* [WHAT IS EXPECTED] Return, word for word, only the lines of the data below that lie between the line with "Image resolution: width=1568" and the line with "Task: Click the document name in the 名称 row", those two lines included.

Saved entries
▬▬▬▬▬▬▬▬▬▬

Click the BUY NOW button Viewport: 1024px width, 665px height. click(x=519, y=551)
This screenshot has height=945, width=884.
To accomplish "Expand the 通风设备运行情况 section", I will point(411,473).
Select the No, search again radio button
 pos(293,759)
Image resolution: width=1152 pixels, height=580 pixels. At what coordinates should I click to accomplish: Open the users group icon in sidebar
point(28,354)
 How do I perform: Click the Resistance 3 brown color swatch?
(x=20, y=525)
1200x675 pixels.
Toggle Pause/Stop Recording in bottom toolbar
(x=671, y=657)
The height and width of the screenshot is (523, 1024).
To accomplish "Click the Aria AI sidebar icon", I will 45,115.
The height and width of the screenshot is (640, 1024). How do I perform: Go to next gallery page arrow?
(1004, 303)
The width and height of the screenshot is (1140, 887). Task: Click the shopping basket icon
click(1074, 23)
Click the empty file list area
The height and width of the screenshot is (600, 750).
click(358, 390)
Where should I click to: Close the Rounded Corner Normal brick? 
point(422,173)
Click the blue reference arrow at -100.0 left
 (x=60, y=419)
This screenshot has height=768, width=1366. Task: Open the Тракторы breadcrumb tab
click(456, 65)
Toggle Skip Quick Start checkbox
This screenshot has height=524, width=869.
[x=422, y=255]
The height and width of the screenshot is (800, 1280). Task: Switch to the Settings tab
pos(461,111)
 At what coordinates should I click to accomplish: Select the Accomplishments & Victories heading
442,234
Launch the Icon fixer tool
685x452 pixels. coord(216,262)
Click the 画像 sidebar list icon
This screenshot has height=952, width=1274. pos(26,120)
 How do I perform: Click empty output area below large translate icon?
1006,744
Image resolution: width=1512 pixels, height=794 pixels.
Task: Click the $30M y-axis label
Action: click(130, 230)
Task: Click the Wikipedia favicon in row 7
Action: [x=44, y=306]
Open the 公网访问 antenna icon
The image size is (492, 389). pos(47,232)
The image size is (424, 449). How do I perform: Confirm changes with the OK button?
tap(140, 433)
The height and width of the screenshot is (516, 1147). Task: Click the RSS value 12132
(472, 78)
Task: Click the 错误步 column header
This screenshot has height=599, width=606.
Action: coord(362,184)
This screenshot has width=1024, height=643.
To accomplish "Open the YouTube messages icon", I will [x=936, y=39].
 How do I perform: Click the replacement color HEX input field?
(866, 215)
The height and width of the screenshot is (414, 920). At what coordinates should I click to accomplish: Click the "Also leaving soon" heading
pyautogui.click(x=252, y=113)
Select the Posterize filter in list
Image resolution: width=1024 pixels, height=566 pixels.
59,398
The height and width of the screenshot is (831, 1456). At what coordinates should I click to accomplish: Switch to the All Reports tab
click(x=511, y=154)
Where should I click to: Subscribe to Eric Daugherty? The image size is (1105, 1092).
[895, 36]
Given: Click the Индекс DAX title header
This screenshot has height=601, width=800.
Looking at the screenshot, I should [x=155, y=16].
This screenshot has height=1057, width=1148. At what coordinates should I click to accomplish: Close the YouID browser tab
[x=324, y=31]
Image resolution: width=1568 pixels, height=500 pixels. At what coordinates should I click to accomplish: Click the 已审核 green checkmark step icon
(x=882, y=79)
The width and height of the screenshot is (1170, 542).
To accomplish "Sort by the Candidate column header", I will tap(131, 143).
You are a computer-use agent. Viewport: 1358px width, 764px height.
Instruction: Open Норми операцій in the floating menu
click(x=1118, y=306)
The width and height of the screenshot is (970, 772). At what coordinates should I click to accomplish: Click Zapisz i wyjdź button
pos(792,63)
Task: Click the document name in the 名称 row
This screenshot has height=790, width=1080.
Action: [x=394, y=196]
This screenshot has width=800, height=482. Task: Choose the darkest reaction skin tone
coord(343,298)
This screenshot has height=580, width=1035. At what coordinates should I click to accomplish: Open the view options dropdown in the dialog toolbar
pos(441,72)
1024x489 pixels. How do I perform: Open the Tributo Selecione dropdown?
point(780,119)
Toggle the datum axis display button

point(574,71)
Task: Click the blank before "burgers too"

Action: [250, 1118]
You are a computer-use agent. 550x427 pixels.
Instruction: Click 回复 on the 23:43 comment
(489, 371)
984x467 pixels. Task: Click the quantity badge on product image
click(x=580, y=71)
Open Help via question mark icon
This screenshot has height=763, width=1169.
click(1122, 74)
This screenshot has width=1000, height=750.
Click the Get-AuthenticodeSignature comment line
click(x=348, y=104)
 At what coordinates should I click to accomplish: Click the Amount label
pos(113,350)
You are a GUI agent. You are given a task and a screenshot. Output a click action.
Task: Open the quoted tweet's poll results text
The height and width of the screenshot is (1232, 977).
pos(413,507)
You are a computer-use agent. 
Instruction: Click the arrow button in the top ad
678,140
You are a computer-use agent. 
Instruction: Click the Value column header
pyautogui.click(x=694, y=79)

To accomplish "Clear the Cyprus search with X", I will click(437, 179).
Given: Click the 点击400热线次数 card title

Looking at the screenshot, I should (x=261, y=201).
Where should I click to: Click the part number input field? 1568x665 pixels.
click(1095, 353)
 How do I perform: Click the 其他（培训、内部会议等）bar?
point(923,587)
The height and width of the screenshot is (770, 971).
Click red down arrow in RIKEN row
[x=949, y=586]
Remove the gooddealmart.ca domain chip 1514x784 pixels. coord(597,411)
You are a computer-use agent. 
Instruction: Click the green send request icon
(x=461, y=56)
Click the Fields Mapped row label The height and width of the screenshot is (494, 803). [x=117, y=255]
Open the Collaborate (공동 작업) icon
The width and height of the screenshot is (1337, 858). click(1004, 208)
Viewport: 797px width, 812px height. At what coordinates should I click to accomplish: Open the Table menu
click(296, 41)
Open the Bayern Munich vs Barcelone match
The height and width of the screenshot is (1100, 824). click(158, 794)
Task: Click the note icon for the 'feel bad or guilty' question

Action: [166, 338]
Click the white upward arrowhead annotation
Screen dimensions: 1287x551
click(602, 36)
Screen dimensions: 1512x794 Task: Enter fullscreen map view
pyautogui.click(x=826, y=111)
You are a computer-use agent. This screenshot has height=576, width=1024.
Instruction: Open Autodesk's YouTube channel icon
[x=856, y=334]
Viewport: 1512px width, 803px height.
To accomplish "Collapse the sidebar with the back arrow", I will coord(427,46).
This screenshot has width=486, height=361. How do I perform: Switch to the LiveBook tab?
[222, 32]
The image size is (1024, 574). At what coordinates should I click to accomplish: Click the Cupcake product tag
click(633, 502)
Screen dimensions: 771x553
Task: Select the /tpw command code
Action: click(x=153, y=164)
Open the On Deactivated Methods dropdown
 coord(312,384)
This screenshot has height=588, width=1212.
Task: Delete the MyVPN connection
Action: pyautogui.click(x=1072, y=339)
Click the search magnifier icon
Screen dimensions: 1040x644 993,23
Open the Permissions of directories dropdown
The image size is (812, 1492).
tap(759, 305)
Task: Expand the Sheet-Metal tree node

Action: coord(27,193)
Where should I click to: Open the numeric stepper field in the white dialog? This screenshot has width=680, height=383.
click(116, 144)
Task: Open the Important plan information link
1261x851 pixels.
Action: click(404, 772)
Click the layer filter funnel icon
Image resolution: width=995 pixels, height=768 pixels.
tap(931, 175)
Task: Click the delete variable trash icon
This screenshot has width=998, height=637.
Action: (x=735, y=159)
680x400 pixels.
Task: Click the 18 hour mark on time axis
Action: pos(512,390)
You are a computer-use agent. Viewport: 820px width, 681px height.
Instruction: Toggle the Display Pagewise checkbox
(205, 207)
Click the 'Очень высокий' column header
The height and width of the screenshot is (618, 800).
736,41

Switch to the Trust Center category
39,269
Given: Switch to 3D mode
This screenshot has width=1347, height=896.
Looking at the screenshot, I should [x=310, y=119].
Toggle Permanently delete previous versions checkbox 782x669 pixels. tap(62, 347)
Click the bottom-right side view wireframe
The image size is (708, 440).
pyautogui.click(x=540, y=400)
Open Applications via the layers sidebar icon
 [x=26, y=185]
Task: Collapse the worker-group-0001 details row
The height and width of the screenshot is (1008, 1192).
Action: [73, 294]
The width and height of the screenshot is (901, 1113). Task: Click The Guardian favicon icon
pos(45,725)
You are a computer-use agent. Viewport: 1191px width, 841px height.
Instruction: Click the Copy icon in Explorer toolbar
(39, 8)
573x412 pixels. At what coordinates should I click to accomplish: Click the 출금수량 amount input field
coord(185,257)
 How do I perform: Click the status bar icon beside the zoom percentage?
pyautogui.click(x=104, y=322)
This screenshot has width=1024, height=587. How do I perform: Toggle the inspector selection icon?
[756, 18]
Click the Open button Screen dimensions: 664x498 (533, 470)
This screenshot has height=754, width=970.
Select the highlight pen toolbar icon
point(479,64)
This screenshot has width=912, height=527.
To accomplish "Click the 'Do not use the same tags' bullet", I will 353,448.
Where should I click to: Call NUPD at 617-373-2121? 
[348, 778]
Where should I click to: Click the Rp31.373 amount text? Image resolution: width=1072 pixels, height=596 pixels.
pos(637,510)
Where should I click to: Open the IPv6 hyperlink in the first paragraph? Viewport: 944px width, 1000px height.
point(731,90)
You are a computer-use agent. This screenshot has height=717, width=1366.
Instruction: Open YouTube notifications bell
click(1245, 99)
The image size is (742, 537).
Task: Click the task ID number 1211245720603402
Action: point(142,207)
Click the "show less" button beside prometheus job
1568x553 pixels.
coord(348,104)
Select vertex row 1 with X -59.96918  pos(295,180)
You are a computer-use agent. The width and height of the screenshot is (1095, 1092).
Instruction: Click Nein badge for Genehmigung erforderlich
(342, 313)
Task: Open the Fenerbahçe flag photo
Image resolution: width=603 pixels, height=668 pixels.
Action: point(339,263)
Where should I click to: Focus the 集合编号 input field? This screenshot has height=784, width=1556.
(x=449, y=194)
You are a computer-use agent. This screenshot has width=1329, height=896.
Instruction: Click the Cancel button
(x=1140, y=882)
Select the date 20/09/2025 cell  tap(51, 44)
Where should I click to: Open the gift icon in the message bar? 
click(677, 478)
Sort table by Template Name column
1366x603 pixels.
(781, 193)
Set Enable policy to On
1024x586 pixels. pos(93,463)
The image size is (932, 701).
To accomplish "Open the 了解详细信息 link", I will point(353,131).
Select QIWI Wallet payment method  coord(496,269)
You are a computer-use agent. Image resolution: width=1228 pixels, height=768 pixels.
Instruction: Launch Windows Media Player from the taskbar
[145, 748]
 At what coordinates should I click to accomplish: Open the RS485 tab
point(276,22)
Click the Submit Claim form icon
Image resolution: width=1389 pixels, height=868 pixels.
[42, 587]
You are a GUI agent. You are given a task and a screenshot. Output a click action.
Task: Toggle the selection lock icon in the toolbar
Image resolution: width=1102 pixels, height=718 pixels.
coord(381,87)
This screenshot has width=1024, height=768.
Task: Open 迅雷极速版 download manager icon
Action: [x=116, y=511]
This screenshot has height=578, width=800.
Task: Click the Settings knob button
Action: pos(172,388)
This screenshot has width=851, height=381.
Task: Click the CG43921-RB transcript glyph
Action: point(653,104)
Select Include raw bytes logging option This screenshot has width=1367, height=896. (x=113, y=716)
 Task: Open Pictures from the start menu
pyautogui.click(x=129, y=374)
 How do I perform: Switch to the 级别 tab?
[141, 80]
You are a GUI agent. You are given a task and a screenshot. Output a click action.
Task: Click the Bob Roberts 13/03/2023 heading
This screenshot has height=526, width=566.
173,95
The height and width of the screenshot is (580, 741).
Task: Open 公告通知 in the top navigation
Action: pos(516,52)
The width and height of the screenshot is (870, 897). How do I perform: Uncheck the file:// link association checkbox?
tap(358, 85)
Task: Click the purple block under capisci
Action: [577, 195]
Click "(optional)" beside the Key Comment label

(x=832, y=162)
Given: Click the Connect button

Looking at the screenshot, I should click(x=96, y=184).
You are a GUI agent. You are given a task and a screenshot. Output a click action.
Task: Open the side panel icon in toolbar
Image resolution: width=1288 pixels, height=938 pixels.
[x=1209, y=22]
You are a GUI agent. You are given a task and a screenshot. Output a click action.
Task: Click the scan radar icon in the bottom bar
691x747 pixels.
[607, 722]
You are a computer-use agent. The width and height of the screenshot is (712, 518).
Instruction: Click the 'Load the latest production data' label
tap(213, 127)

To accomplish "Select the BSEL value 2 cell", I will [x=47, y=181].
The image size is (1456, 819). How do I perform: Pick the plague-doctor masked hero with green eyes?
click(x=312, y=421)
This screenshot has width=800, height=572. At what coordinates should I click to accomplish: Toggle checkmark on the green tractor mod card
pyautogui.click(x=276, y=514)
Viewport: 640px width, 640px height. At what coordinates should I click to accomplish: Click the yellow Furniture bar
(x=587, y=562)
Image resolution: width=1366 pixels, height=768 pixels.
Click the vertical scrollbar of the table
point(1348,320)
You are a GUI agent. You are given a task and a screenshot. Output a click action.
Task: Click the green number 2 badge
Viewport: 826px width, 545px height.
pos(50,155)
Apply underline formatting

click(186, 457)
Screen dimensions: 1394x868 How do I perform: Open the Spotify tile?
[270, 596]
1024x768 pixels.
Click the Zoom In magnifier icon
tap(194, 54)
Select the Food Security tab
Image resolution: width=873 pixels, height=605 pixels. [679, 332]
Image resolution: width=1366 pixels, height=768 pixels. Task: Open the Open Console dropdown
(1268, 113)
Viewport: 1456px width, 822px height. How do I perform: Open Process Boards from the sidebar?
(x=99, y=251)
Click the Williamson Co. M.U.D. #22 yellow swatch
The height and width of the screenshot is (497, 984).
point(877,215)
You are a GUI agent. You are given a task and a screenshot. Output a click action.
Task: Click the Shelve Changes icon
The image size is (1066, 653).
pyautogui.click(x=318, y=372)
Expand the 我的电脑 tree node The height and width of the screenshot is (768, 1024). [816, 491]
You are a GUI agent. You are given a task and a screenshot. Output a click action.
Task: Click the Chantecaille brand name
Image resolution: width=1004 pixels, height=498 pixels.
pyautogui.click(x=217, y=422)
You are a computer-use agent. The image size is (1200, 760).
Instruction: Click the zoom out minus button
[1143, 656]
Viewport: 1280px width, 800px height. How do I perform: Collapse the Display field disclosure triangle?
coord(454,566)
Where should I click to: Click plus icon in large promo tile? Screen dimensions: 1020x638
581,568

▬▬▬▬▬▬▬▬▬▬

* [RESULT OF THE TASK]
Image resolution: width=1568 pixels, height=500 pixels. At what coordinates should I click to accomplish: Click the 已审核 green checkmark step icon
(x=882, y=79)
The width and height of the screenshot is (1170, 542).
To accomplish "Sort by the Candidate column header", I will tap(131, 143).
You are a computer-use agent. Viewport: 1358px width, 764px height.
Instruction: Open Норми операцій in the floating menu
click(x=1118, y=306)
The width and height of the screenshot is (970, 772). At what coordinates should I click to accomplish: Click Zapisz i wyjdź button
pos(792,63)
Task: Click the document name in the 名称 row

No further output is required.